→ **WHAT YOU ARE ASKED TO DO**
Put the data below into a Markdown table with one row per non-blank line. Use a column named "Row" for the row number and a column named "Content" for the line, and leave out the pictures.

→ **AVAILABLE RECORDS**
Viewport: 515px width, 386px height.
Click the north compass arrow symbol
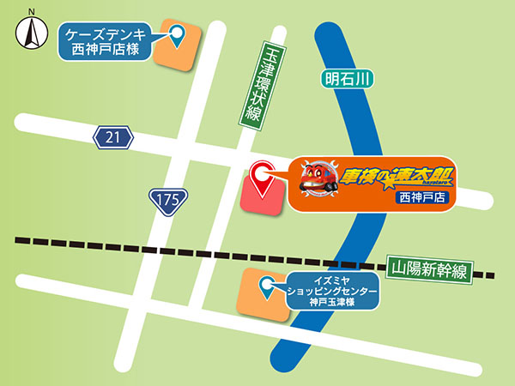coord(31,35)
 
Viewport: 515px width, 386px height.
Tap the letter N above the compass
coord(31,11)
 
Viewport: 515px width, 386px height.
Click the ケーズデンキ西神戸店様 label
coord(108,42)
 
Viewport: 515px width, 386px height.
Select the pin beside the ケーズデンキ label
coord(178,36)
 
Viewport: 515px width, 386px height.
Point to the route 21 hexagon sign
coord(115,136)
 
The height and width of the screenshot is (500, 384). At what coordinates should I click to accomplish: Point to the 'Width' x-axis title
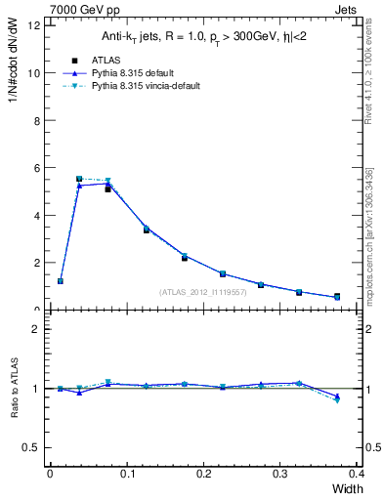click(349, 487)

→ **RESULT**
| Row | Content |
|---|---|
| 1 | Viewport: 515px width, 386px height. |
| 2 | Click the north compass arrow symbol |
| 3 | coord(31,35) |
| 4 | Viewport: 515px width, 386px height. |
| 5 | Tap the letter N above the compass |
| 6 | coord(31,11) |
| 7 | Viewport: 515px width, 386px height. |
| 8 | Click the ケーズデンキ西神戸店様 label |
| 9 | coord(108,42) |
| 10 | Viewport: 515px width, 386px height. |
| 11 | Select the pin beside the ケーズデンキ label |
| 12 | coord(178,36) |
| 13 | Viewport: 515px width, 386px height. |
| 14 | Point to the route 21 hexagon sign |
| 15 | coord(115,136) |
| 16 | The height and width of the screenshot is (500, 384). At what coordinates should I click to accomplish: Point to the 'Width' x-axis title |
| 17 | click(349, 487) |